Nearly a third (32 per cent) of Canadians don’t believe government benefits will still be available when they retire, according to new research by Natixis Global Asset Management.
Its survey of 300 Canadians found 78 per cent expect to fund their own retirement income and that a majority are taking personal responsibility for their own retirement. Only 23 per cent expect public pensions to be an important income source.
“We see this [sentiment] in a lot of countries,” says David Goodsell, executive director of the Durable Portfolio Construction Research Center at Natixis Global Asset Management in Boston. “Funding levels are a challenge. Will they be sustainable? People have heard about these arguments and are starting to pay attention to it. They want to make sure they’re able to live comfortably in retirement and they’re planning accordingly.”
Many people are also now aware of the issues affecting the pension industry, such as employers switching from defined benefit to defined contribution plans and longer life expectancy, notes Goodsell.
He says many people are wondering what they’re going to do about their own retirement. “The questions a lot of people are grappling with is, ‘Where is the money going to come from?’, ‘How am I going to do this?’ and what I’d say is the interesting answer is that people recognize that retirement income is multidimensional.”
According to the survey, almost all (97 per cent) respondents said the most important retirement funding source is their personal savings and investments, followed by government programs (74 per cent) and sale of a primary residence or business (54 per cent).
Canadians with families will also be looking to their spouse or partner’s retirement savings (60 per cent), personal inheritance (50 per cent) and contributions from children (39 per cent) as a source of income, the survey reported.
But finding income from these sources may be more challenging than people anticipate, says Goodsell. “. . . The inheritance we see in other numbers may not match up for folks. It’s kind of a little bit of wishful thinking. And this idea of contribution from kids that can range anywhere from they’re going to allow them to move in with them at some point or they may help with certain payments or they may provide vacation . . . . There are some things that come to bear in that thinking.”

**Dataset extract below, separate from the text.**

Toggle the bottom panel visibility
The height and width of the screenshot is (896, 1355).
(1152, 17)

Nevertheless, the survey found Canadians are taking a proactive approach to retirement. More than three-quarters (77 per cent) have a general idea of how much they will need to save and 62 per cent have a rough idea of how much they’ll have during retirement. As well, 60 per cent know how much income they need to sustain to fund their desired lifestyle post-retirement.
Yet, on average, survey respondents only plan to save nine per cent of their annual income, which is lower than the 12.1 per cent average among global respondents. As well, only 64 per cent are contributing to an employer-sponsored retirement plan.

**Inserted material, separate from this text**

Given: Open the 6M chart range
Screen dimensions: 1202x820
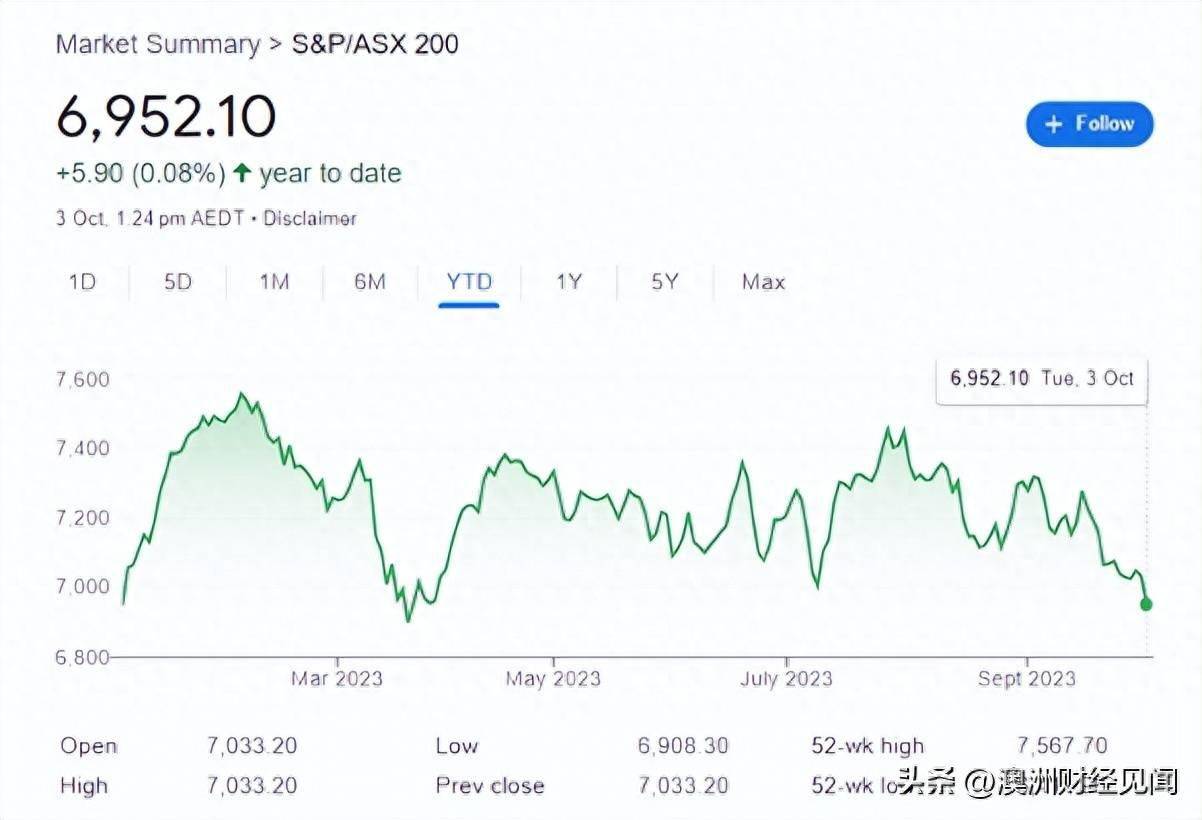Looking at the screenshot, I should point(370,282).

There are many reasons that people may not be using their employer benefits, says Goodsell. He suggests some people may not even have access to a plan or may have other pressing financial obligations they have to meet.

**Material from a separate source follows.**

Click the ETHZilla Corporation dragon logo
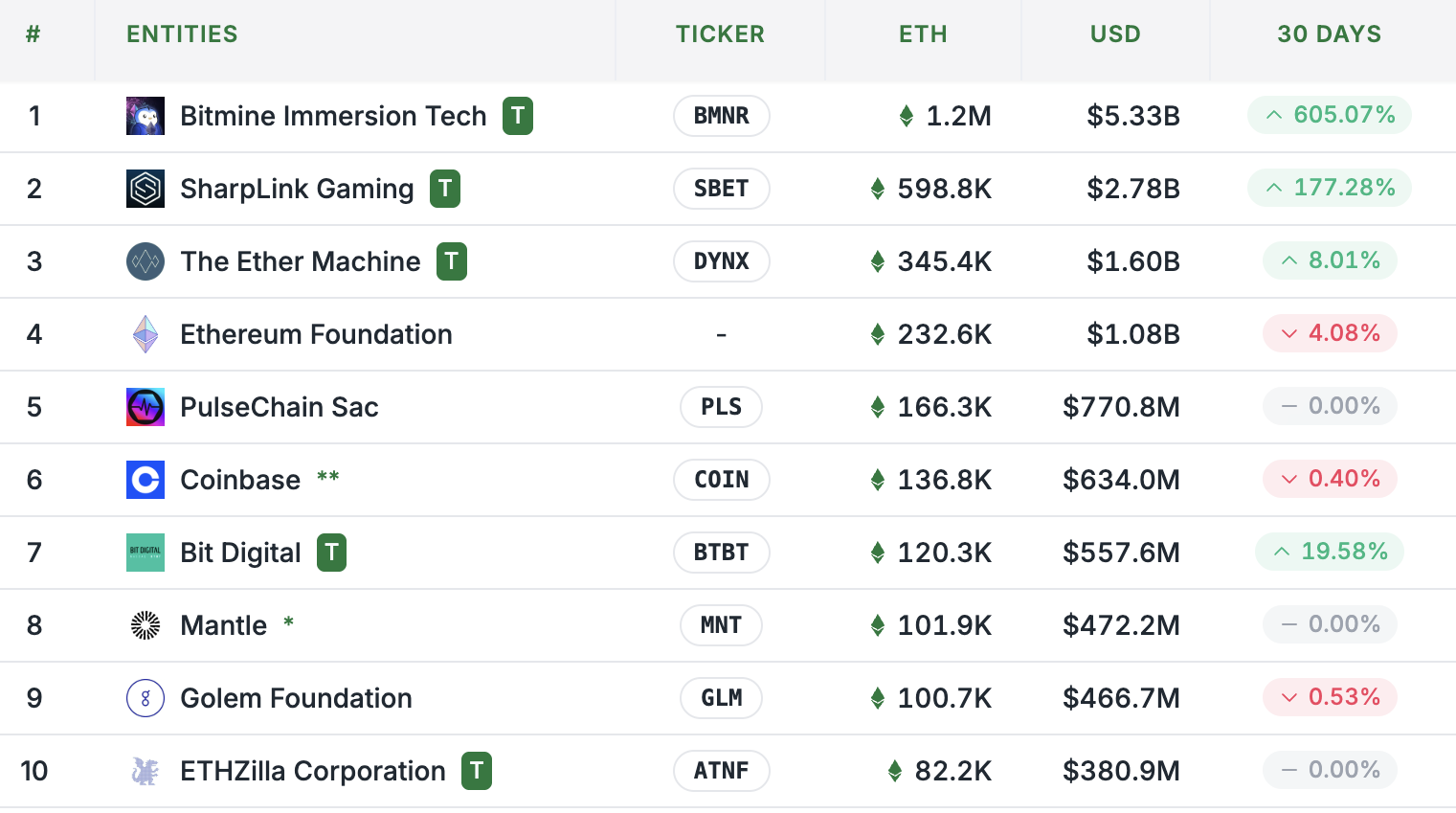This screenshot has width=1456, height=813. tap(146, 771)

Canadians are also aware of the barriers they need to overcome before retirement, according to the survey. Thirty per cent of those surveyed cited insufficient savings as an impediment followed by health-care costs (18 per cent), inflation (14 per cent), inadequate government pension benefits (13 per cent), outliving their assets (12 per cent), not getting enough returns from investments (seven per cent), and divorce or a spouse dying (five per cent).